▶ **PARTS OF THE EXERCISE**
a. Answer these questions from the text on court challenges to Obama's policies, one per line and marked (i), (ii), (iii):
(i) On what date did Judge Andrew Hanen rule against the immigration overhaul?
(ii) How many states besides Texas challenged the Executive Order?
(iii) By the end of the Supreme Court's current term, how many times will the Justices have ruled on Obamacare?
b. In the text on court challenges to Obama's policies, condense the paragraph that begins "It would be in good company there" into a bulleted list that keeps its main facts.
c. Continue the text on court challenges to Obama's policies, picking up after its final sentence.

▶ **TEXT UNDER STUDY**

◆ ◆ ◆ ◆ ◆ ◆ ◆

When U.S. district Judge Andrew Hanen ruled against President Barack Obama’s sweeping immigration overhaul on Feb. 16, he did more than throw the future of 5 million immigrants facing deportation into doubt. In siding with Texas and 25 other states that had challenged Obama’s Executive Order, Hanen ensured that the fate of one of the President’s signature initiatives will be tied up in litigation that could go all the way to the U.S. Supreme Court.
It would be in good company there. In the past six years, nearly all the building blocks of Obama’s domestic legacy–from health care and financial reforms to environmental regulations–have been challenged in court. Dodd-Frank, the massive banking-reform law enacted after the financial crisis, has been picked at in dozens of federal cases. Last June, the Supreme Court confirmed a lower court’s decision to overturn a handful of the Administration’s recess appointments. And by the end of the court’s current term this summer, the Justices will have ruled three separate times on Obamacare and twice on the Administration’s new EPA mandates that are meant to curb climate change.

◆ ◆ ◆ ◆ ◆ ◆ ◆

▶ **SOURCE DATA**
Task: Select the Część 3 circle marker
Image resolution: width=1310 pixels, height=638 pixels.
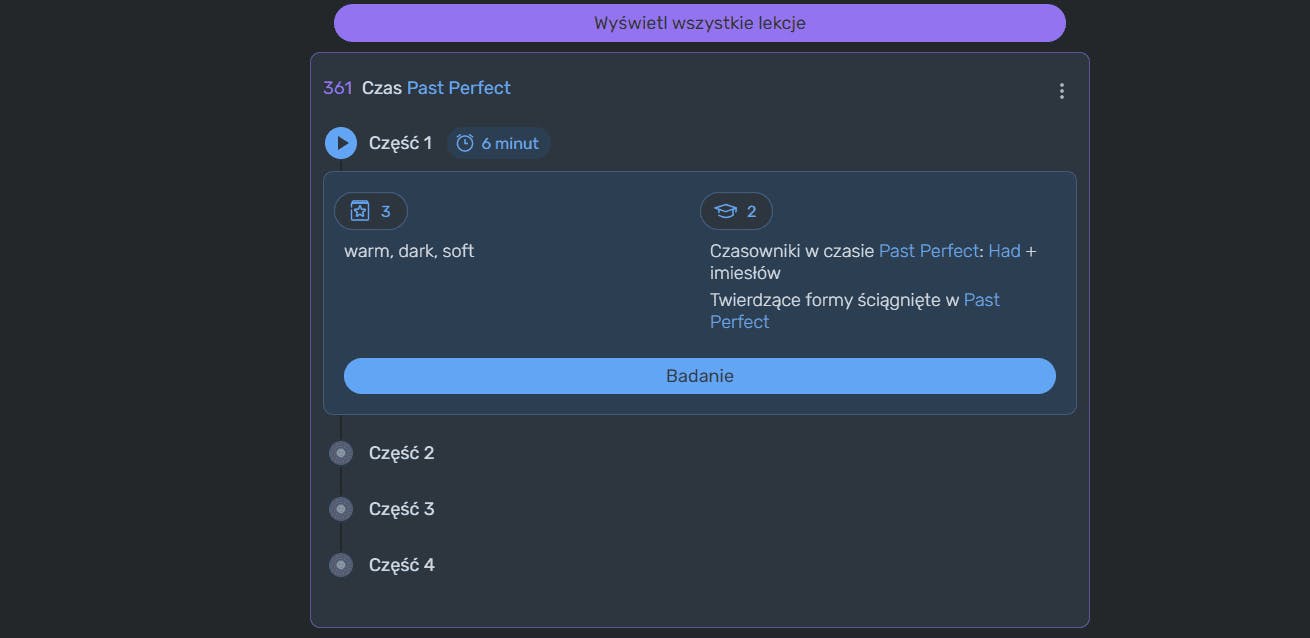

◆ ◆ ◆ ◆ ◆ ◆ ◆

▶ **ANSWERS**
a.
(i) Feb. 16
(ii) 25
(iii) Three

b.
- In the past six years, nearly all the building blocks of Obama's domestic legacy have been challenged in court, including health care, financial reforms and environmental regulations.
- Dodd-Frank, the banking-reform law enacted after the financial crisis, has been picked at in dozens of federal cases.
- Last June, the Supreme Court confirmed a lower court's decision to overturn a handful of the Administration's recess appointments.
- By the end of this summer's term, the Justices will have ruled three times on Obamacare and twice on the Administration's new EPA climate mandates.

c.
These lawsuits are both a symptom and a cause of the partisan gridlock in Washington. On one hand, they are part of a continuing Republican effort to undo the Obama Administration’s early legislative victories. On the other, they represent a pushback against a White House that has used regulatory and executive action to end-run a divided Congress–a tactic that has exposed it to legal challenges. But if the battles are ending up at the Supreme Court, they are starting at the state level with increasingly large partisan groups of state attorneys general.
Since Obama took office, state attorneys general have joined to participate in hundreds of suits against the federal government. Sometimes they have directly sued federal agencies; other times they’ve filed influential friend-of-the-court briefs or collaborated with private entities on legal strategies. In 2010 alone, coalitions of attorneys general sued the Obama Administration a record 52 times, according to Paul Nolette, a political scientist at Marquette University and an expert on modern-day attorneys general.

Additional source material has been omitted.